* ABOUT THIS TASK *
Among the entries below, extract exactly the lines that run from the one with "Given: Open Xuân Minh's profile picture" through the one with "Task: Select the 父母父 column header", both ends included.

-------------------------

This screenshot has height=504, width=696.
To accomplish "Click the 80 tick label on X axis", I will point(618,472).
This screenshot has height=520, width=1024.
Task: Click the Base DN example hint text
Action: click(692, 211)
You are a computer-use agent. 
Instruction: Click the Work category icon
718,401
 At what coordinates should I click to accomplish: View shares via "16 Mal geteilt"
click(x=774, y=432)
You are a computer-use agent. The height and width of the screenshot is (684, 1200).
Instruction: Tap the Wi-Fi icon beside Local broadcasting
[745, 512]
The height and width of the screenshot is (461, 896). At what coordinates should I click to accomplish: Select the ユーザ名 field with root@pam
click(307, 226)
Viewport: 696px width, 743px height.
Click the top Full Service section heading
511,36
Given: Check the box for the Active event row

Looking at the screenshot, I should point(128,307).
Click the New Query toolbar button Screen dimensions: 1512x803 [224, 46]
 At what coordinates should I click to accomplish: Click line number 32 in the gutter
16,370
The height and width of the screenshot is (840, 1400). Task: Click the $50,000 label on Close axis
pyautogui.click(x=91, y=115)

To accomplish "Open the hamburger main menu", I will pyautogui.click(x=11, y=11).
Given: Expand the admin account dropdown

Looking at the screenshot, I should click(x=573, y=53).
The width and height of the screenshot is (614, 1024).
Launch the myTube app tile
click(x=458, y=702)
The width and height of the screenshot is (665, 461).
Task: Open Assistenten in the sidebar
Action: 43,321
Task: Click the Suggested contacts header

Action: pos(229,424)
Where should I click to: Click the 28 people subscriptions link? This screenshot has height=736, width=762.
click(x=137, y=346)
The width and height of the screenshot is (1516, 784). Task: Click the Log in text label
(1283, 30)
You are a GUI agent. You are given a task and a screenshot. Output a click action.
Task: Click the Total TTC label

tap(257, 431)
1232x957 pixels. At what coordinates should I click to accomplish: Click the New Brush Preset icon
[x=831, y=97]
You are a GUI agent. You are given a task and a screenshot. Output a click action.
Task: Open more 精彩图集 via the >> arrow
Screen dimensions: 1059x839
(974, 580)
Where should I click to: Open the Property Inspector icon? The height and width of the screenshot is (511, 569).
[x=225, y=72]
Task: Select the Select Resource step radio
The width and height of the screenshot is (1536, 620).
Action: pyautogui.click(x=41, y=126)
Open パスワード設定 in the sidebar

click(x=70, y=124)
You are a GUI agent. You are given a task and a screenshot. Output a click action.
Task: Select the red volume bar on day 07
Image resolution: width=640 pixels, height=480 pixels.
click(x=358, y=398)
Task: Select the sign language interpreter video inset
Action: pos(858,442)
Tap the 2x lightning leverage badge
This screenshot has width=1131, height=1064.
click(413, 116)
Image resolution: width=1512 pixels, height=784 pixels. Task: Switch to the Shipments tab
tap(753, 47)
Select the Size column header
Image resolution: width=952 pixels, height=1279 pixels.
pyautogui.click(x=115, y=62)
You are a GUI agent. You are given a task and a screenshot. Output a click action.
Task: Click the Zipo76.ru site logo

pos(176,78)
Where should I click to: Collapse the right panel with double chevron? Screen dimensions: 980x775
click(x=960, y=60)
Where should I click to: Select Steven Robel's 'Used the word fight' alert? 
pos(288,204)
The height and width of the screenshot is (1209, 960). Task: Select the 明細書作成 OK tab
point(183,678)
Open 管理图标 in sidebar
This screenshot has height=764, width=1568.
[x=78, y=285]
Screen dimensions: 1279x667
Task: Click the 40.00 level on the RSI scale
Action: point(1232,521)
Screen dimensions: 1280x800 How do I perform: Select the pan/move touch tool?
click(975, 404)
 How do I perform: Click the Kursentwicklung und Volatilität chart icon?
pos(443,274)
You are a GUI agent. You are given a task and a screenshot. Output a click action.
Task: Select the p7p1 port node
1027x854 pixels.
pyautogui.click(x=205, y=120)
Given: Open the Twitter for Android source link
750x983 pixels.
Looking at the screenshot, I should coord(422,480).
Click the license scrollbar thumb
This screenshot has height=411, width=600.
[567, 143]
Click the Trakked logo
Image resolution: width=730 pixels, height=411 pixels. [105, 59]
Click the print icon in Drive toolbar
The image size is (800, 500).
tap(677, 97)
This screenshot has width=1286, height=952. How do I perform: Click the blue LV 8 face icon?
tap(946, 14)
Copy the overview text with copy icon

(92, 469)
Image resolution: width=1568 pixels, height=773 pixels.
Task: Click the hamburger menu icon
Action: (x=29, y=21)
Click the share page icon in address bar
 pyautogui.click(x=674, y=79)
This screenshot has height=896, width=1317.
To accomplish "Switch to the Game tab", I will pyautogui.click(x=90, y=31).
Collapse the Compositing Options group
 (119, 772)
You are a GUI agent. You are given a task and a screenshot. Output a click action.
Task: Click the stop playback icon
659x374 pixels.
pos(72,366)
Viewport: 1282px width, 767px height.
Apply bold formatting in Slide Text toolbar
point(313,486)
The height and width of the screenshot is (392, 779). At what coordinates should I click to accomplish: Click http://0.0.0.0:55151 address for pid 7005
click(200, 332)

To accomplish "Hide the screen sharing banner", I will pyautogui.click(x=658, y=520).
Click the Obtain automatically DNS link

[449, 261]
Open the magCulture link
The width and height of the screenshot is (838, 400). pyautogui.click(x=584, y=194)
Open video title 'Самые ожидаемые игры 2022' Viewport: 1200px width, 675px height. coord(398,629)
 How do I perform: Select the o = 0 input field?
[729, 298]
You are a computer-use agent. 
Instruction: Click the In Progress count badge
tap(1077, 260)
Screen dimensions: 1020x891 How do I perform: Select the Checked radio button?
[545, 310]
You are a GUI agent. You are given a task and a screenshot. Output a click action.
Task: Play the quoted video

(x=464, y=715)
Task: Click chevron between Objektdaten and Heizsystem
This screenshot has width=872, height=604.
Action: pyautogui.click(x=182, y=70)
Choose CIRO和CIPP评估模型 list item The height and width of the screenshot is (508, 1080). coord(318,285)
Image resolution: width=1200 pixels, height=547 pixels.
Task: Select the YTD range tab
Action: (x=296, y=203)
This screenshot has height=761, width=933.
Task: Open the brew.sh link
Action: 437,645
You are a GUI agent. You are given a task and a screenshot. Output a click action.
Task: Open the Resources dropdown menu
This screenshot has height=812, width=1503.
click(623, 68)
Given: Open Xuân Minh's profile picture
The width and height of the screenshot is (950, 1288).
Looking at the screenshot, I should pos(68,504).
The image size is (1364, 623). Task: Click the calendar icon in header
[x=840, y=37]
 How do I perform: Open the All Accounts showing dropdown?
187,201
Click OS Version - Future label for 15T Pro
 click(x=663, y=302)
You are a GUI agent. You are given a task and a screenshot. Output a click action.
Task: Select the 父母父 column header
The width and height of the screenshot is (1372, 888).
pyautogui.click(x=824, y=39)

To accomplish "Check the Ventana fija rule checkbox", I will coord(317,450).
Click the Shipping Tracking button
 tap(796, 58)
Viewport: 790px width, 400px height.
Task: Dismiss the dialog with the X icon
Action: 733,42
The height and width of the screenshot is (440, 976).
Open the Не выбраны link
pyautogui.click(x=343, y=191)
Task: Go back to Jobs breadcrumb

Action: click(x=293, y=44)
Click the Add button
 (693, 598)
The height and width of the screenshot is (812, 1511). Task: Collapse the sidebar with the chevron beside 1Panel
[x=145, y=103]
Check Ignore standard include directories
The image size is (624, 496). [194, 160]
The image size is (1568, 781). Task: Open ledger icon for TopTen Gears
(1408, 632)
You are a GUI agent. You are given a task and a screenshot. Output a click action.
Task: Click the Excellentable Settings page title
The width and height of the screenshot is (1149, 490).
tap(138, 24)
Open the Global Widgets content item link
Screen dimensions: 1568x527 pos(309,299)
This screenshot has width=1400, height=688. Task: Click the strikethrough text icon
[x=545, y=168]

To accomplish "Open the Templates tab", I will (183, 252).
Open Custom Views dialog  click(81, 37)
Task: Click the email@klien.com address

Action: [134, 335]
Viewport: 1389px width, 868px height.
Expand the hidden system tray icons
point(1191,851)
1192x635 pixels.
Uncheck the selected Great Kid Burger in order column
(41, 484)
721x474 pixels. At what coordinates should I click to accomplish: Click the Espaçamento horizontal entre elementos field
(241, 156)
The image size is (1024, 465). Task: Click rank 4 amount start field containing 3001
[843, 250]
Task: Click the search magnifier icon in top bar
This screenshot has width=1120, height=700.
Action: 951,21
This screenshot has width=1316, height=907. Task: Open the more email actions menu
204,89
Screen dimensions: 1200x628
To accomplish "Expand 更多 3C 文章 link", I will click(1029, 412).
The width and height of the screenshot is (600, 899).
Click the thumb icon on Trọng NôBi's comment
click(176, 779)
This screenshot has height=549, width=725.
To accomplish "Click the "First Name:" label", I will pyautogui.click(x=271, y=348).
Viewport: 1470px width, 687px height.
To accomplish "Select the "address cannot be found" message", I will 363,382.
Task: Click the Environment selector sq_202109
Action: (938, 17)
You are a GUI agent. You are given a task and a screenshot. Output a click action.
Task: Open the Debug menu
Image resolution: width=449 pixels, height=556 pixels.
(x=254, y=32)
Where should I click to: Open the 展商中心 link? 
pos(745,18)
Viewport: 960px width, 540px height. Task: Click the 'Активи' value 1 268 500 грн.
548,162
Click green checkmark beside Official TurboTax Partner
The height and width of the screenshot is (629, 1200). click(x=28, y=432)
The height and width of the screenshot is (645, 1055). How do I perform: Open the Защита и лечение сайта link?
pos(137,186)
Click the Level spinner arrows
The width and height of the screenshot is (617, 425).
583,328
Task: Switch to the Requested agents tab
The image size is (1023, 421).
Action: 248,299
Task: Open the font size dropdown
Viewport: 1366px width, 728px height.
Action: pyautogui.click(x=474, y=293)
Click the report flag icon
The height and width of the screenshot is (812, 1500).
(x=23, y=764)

-------------------------

* REPLY TO THE EXERCISE *
Given: Open Xuân Minh's profile picture
The width and height of the screenshot is (950, 1288).
Looking at the screenshot, I should pos(68,504).
The image size is (1364, 623). Task: Click the calendar icon in header
[x=840, y=37]
 How do I perform: Open the All Accounts showing dropdown?
187,201
Click OS Version - Future label for 15T Pro
 click(x=663, y=302)
You are a GUI agent. You are given a task and a screenshot. Output a click action.
Task: Select the 父母父 column header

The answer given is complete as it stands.